#### Richiesta
Risponda alle seguenti domande sul brano relativo al messaggio audio di al-Baghdadi:
1. Per quanto tempo si era protratto il silenzio del califfo?
2. Quale ministero rese noto a giugno che il leader era stato vittima di un bombardamento russo?
3. In quali canali è rimbalzato ieri il messaggio?
#### Brano fornito ####
Rompendo un silenzio prolungatosi per quasi un anno, il califfo Abu Bakr al-Baghdadi si rifà vivo con un messaggio audio considerato autentico dagli analisti americani. Risale al novembre scorso l’ultima volta in cui il leader dello Stato islamico fece diffondere un suo discorso, e da allora, tra conferme e smentite, si sono rincorse le voci della sua morte. Era stato il ministero della Difesa di Mosca, a giugno, a rendere noto che il comandante dei credenti era stato vittima di un bombardamento russo. Suscitando lo scetticismo dei militari Usa, che sostennero di avere le prove che l’uomo più ricercato del mondo fosse ancora vivo. Tra l’11 e il 17 luglio, fonti irachene si smentirono a vicenda, con la tv Al Sumaria che, citando fonti interne ad Isis, confermava la notizia russa e il ministero degli Esteri di Baghdad che, successivamente, negava. Il messaggio rimbalzato ieri nei canali Telegram del califfato dovrebbe chiudere la questione.
#### Righe di dati ####
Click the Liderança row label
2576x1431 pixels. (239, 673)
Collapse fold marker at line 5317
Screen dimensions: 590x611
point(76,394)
####
#### Risposta all'esercizio
1. Per quasi un anno.
2. Il ministero della Difesa di Mosca.
3. Nei canali Telegram del califfato.